The Prescription Sunglasses

May 31, 2014

RAY: There'd been an accident on the upper Canyon Road. A middle-aged driver in a European sports car evidently lost control in the early morning hours and plunged a hundred feet to his death.

Even though he wore a seatbelt and the airbag, now deflated, had obviously deployed, neither could have prevented the broken neck that ended his life.

The police detective called to the scene began to study the evidence. He slowly removed the dead man's sunglasses, admiring them and thinking to himself how nice it would be to own a fancy pair of designer glasses like these. He put them on and looked at himself in the driver's side view mirror. “Nice, but not my prescription,” he thought. He removed them and carefully placed them on the dashboard.

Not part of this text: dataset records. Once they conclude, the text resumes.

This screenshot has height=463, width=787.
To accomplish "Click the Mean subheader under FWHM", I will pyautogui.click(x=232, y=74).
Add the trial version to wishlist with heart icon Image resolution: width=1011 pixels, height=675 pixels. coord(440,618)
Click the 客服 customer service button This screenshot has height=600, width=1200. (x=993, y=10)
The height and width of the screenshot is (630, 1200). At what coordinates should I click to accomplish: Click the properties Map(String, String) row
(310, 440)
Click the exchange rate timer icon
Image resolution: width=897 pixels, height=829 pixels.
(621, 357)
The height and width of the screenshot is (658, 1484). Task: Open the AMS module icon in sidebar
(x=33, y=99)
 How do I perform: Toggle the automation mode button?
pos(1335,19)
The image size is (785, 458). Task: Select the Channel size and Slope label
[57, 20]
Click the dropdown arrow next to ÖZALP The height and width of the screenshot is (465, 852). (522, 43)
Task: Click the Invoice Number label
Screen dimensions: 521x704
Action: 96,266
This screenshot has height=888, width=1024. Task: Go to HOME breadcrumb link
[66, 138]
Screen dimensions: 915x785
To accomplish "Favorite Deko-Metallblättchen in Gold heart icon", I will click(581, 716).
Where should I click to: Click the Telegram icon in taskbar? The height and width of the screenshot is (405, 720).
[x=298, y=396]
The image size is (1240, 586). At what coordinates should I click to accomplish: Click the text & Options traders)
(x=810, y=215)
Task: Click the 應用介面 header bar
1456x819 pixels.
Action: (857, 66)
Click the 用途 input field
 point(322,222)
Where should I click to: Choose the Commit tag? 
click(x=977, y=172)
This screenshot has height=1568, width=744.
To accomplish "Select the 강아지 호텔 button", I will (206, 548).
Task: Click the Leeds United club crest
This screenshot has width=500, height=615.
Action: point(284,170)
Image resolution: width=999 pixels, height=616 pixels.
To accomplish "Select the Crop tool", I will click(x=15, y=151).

He stared at the dead man's face; he obviously hadn't shaved that morning. He noticed the deep impression those sunglasses had made on the bridge of his nose, the obvious result of the tremendous force created by the exploding airbag. He stared intently into the dead man's blue-green eyes and thought how peaceful he looked, and how his relaxed countenance belied the obvious terror of his last few moments on earth.

He slowly rose from his uncomfortable crouching position. He summoned one of the officers to the scene to dust for prints. This was a homicide.

TOM: Wow!

RAY: What did he see, and what did he know?

Answer: 
RAY: What he saw, and what made him suspicious was that the victim was wearing contact lenses, and you wouldn't be wearing your contact lenses and your prescription sunglasses at the same time. So who's our winner?

TOM: The winner is Dr. James Randolph from Long Beach, Mississippi. Congratulations!